Problem to work on =
Leave the pictures out and print, word for word, the lines below from the one with "Switch to the Validations tab" through the final line.

Collection entries =
◇ ◇ ◇ ◇
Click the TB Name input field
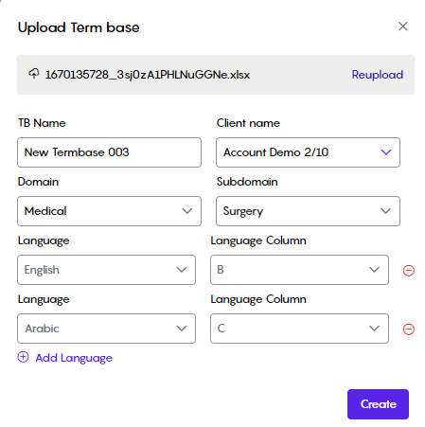 (x=109, y=152)
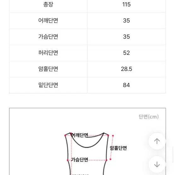Screen dimensions: 175x175
Task: Click the 84 hem measurement value
Action: point(126,85)

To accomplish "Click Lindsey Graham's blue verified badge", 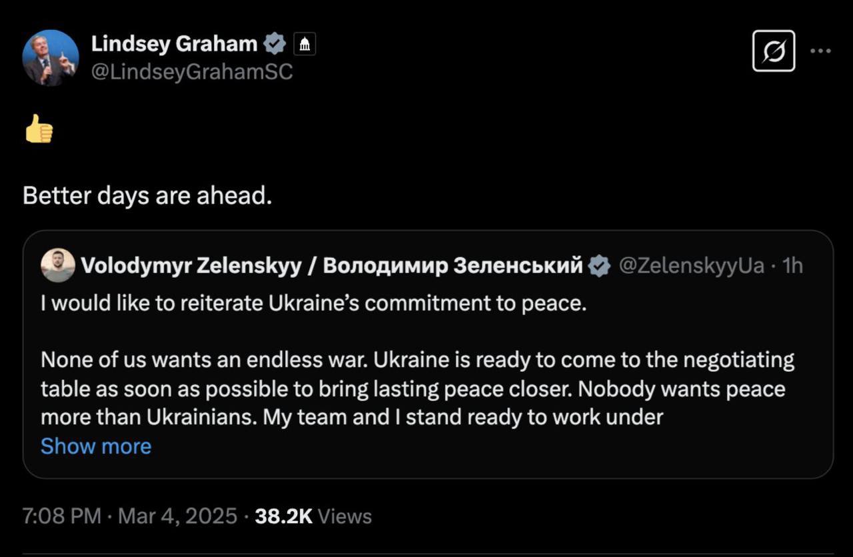I will 275,45.
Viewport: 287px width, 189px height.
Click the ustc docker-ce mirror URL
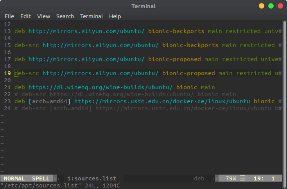(162, 101)
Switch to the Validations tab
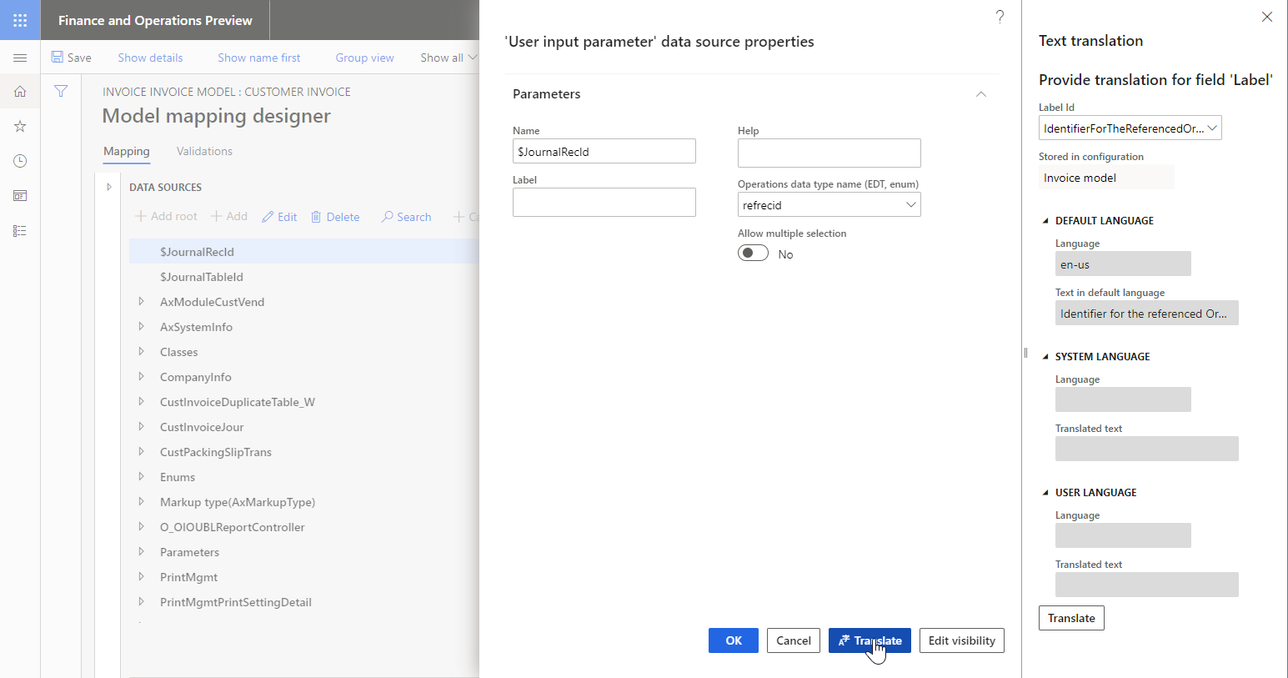Screen dimensions: 1288x678 pos(204,151)
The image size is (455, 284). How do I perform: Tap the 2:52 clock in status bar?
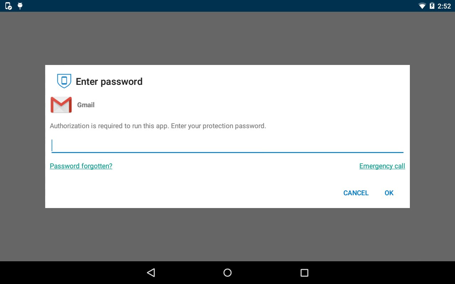[444, 6]
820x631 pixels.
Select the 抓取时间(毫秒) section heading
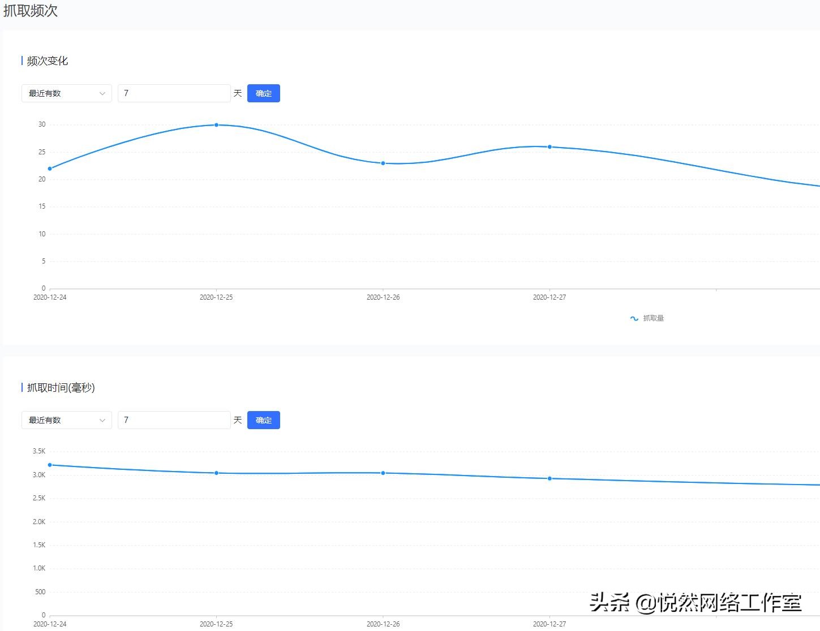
◇ ◇ ◇ ◇
Solution to this problem =
Switch to the Validations tab
Screen dimensions: 1288x678 pos(204,151)
The image size is (455, 284). How do I perform: Tap the 2:52 clock in status bar?
[444, 6]
820x631 pixels.
Select the 抓取时间(毫秒) section heading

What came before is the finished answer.